I would stay with my grandmother after school… on the weekends… whenever my parents needed to go somewhere. She lived across the street. My grandmother would sit at the kitchen table and scribble numbers on a pad of paper over and over again. She was always scribbling numbers and mumbling things in between making the most amazing pancakes. She’d been through the depression and she was always so worried about making the numbers just right… making them work so she had enough. She would never be without. At least, at my age, that was my understanding because that’s how my mom explained it. My grandmother was sad too. I knew that. I could see it in her eyes though.
Turns out my grandfather was a son-of-a-bitch. I apologize for my language, but that’s the most polite I can possibly be. He was a horrific man. The things he did to my mother I cannot even begin to wrap my mind around even at the age of 47. The fact that he took every cent from my grandmother so she couldn’t even put peanut butter sandwiches in front of my mother at night was unfathomable. My mother did the right thing when she told me it was the depression that made my grandmother act the way she did. No child should know those things.

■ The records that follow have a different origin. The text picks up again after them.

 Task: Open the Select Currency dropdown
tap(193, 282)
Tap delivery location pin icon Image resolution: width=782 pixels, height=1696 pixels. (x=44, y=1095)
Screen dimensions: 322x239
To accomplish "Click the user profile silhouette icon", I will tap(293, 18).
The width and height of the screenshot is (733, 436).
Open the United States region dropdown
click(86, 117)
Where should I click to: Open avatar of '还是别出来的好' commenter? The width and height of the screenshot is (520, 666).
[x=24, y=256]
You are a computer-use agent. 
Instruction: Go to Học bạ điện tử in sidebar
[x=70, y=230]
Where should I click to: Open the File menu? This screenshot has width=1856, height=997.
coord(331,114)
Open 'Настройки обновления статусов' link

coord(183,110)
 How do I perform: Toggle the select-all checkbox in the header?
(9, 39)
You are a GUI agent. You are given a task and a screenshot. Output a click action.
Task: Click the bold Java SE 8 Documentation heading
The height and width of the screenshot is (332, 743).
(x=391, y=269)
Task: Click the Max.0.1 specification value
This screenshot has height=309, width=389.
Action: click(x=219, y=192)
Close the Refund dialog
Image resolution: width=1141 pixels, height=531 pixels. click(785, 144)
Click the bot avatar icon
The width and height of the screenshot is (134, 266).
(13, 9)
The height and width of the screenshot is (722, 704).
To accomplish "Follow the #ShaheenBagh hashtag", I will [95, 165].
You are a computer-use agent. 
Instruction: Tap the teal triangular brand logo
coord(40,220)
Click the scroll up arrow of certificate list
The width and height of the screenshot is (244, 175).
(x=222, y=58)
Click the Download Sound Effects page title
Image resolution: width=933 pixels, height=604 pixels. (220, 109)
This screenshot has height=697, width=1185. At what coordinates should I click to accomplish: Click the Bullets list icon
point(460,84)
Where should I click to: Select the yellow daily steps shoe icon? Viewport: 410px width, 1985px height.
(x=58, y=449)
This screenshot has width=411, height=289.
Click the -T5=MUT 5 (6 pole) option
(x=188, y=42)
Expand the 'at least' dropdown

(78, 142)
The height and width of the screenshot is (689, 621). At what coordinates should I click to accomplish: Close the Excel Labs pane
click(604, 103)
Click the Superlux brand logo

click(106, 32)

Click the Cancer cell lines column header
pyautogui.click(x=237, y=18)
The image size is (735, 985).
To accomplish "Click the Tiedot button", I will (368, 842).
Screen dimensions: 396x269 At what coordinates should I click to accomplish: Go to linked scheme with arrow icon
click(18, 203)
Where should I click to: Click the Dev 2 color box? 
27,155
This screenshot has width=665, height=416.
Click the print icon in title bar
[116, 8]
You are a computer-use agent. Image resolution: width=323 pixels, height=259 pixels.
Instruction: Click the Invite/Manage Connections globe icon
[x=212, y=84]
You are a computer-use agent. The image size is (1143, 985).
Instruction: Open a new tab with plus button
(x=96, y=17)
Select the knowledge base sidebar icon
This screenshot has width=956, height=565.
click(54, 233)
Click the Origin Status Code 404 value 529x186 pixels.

Last Wednesday I sat in my therapist’s office and I talked about these events because now I do know and because now I can and now I should. I should talk about them in the safety of his office… not only because I need to, but because they never did. I could feel the sadness like it was happening to me – not them – just like when I was little and I was right there. Only this time I cried. I never saw a tear from either of those women. Such strength???
Really, what did these women have back in the 50’s, 60’s… hell, even up until the 80’s… to truly deal with such pain?
I struggle with my higher power everyday – no really, I fight with him/her daily always losing – but I always am thankful for one thing. I am thankful that I have the care that I need to make it from day to day with the things that I carry inside me. My mother’s baggage, my grandmother’s… I am bipolar and when you throw in a very serious side of borderline personality disorder I also deal with my own stuff. I need help. I have help and I am thankful for that.
I don’t have to sit on the back porch and stare out over the lake and wonder every day of my life why I was that little girl born to that horrible man or the woman scribbling numbers all over a pad of paper wondering how I was going to feed my daughter with nothing to my name. I still wonder every day about my own life – sometimes quite selfishly it seems… but I don’t do it alone.
Oh, but when I see how much you’re hurting
I wanna do anything to make it end.
it may take you
And it may break you
But you’ll wake up one day, and you will be fine.
It may haunt you, but it will stop soon
And you’ll wake up one day, and you will be fine.